EXCERPT PROVIDED:
=======
I open up my daily FIA smartbrief inbox and I read the following:

Australia might be on its way to become a global financial-technology hub as the number of startups jump from fewer than 100 in 2014 to almost 580, with 59% based in Sydney, according to a report from The Committee for Sydney and KPMG. The report notes growth could increase if the region establishes a “clear incentive policy for International talent to come to Sydney to start a business.”  (Then the link.)

But it got me thinking:  If fintech is designed to disintermediate existing regulatory structures, how portable is it?  Innovative P2P interfaces will need charters of some sort to operate if they do anything resembling deposit-taking; if you want to crowdfund securities, you will have to comply with applicable regulatory guidelines in host countries; payments infrastructure will be subject to the strict supervision of the local central bank; and so on.
=======
Saved data entries:
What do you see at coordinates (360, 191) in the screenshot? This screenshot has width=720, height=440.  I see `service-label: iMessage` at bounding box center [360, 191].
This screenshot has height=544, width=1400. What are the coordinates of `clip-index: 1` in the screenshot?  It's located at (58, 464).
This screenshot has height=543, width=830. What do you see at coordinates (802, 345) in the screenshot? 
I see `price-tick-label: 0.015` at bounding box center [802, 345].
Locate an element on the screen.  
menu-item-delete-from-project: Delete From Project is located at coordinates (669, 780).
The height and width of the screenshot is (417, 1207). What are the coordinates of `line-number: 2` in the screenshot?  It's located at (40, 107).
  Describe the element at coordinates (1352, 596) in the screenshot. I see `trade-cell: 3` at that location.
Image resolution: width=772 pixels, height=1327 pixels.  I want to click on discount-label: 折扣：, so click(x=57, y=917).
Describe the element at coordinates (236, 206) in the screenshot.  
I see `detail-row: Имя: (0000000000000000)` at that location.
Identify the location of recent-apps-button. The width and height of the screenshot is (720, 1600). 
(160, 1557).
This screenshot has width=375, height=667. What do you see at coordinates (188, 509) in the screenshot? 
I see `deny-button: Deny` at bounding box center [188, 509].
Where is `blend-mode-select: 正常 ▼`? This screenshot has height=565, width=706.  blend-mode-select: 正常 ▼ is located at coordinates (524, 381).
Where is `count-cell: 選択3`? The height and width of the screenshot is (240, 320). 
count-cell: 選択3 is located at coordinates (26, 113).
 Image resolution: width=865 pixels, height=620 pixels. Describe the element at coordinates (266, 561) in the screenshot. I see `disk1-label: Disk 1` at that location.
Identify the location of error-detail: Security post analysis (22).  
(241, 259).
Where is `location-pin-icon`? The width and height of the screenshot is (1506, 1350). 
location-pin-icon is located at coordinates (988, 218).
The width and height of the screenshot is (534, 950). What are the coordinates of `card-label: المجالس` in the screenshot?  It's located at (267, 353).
=======
EXERCISES TO COMPLETE:
1 - Summarize the fintech passage in two sentences.
2 - Carry on the fintech passage from its last sentence.
The listing has no connection to the fintech passage.

LIST OF ANSWERS:
1 - A report from The Committee for Sydney and KPMG says Australia's fintech startups grew from fewer than 100 in 2014 to almost 580, with 59% based in Sydney, and that growth could increase with a clear incentive policy drawing international talent to start businesses there. The writer asks how portable fintech is, since deposit-taking, securities crowdfunding, and payments infrastructure all fall under local rules and supervision in each host country.

2 -
From this perspective, it seems like the national trade  benefits of competing for fintech (and offering some kind of regulatory or economic incentives) would have to lie in attracting firms that could develop underlying technologies that would then support applications abroad, or technologies that would be so efficient that they could draw other foreign market participants to your shores (say for better execution of trades, cheaper investment advice, etc.).  Otherwise, offering incentives would not be logical, unless it lowered transaction costs that improved a country’s productivity, since a foreign fintech would ultimately have to comply anyway with local rules and regulations if it was seeking to service a country’s citizens.

Still, I wonder a bit about the extent to which agencies have fully thought out why they are competing for firms and what their economic objectives are.  I’m certainly not against it as a theoretical matter, but without nuance it could be a matter of not just financial risk, but also of misdirected energy and effort.